**The problem**:
Repeat the records below exactly, from the first line through the line containing "You are a computer-use", and leave out any pictures.

Screenshot grounding data
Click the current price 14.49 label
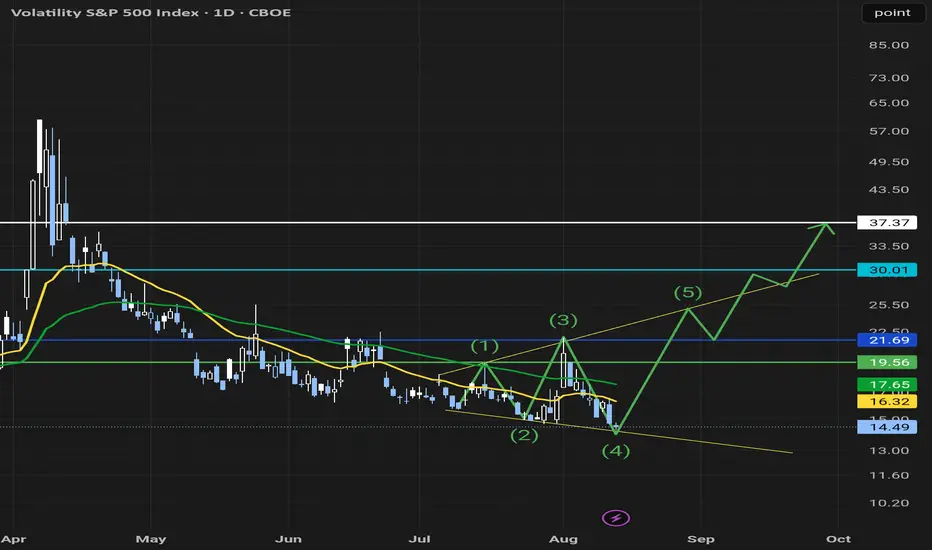Image resolution: width=932 pixels, height=550 pixels. 887,427
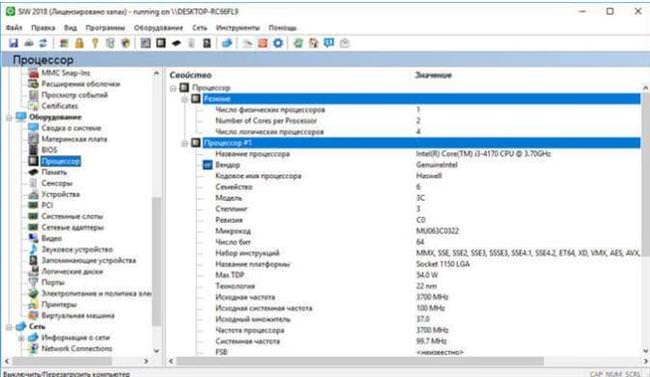Image resolution: width=650 pixels, height=377 pixels.
Task: Expand the Информация о сети node
Action: pos(21,338)
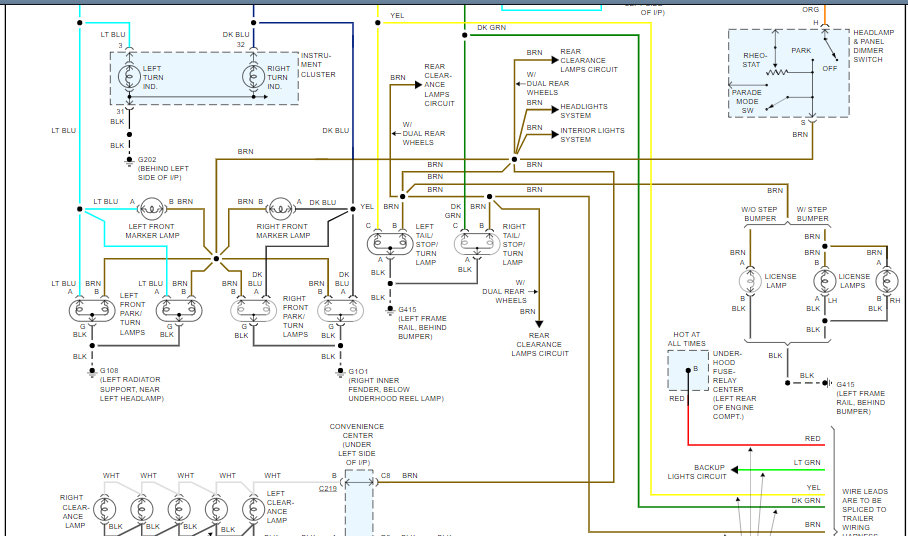Click the underhood fuse-relay center box
The width and height of the screenshot is (908, 536).
coord(687,371)
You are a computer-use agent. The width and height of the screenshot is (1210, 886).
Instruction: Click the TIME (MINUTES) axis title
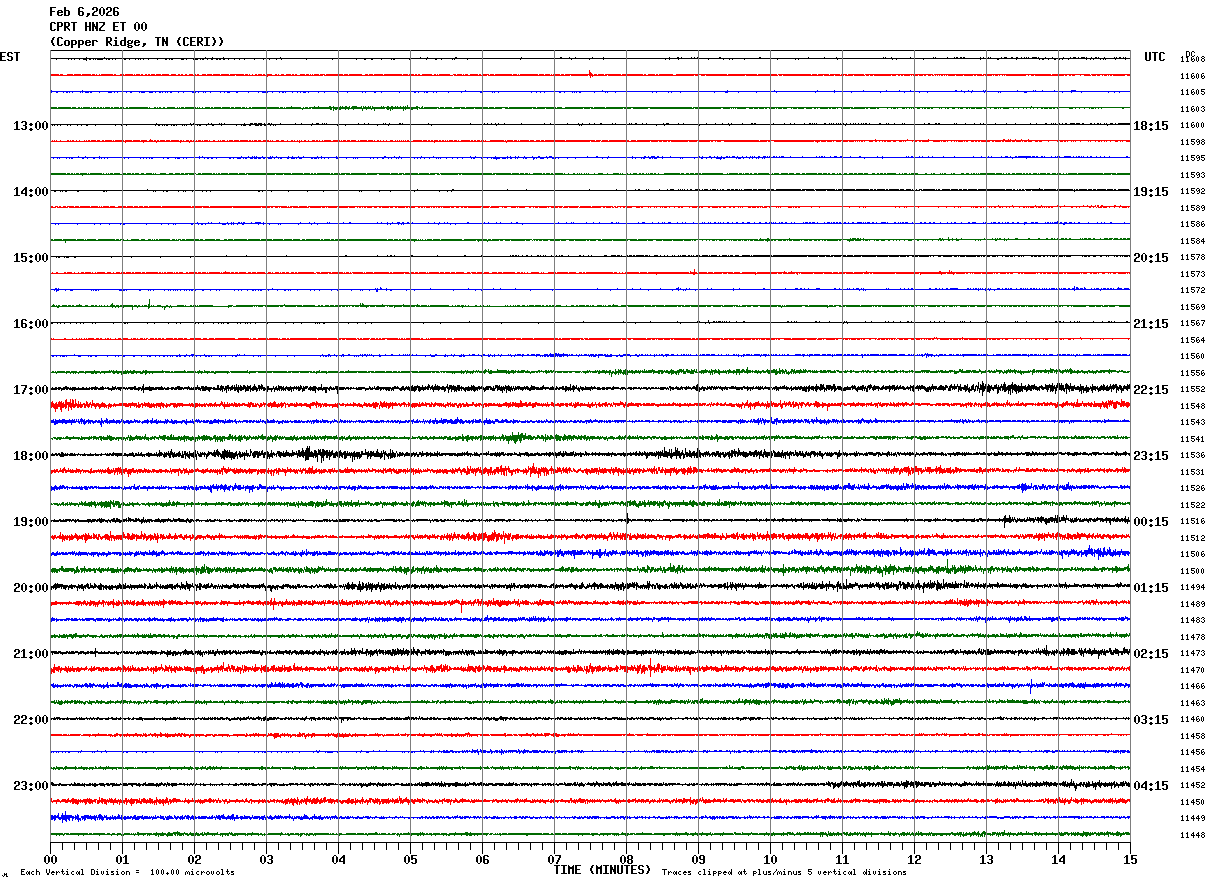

**Finished task**:
Click the current price 14.49 label
Image resolution: width=932 pixels, height=550 pixels. 887,427
Image resolution: width=650 pixels, height=377 pixels.
Task: Expand the Информация о сети node
Action: pos(21,338)
Click the underhood fuse-relay center box
The width and height of the screenshot is (908, 536).
coord(687,371)
You are a computer-use agent. The width and height of the screenshot is (1210, 886).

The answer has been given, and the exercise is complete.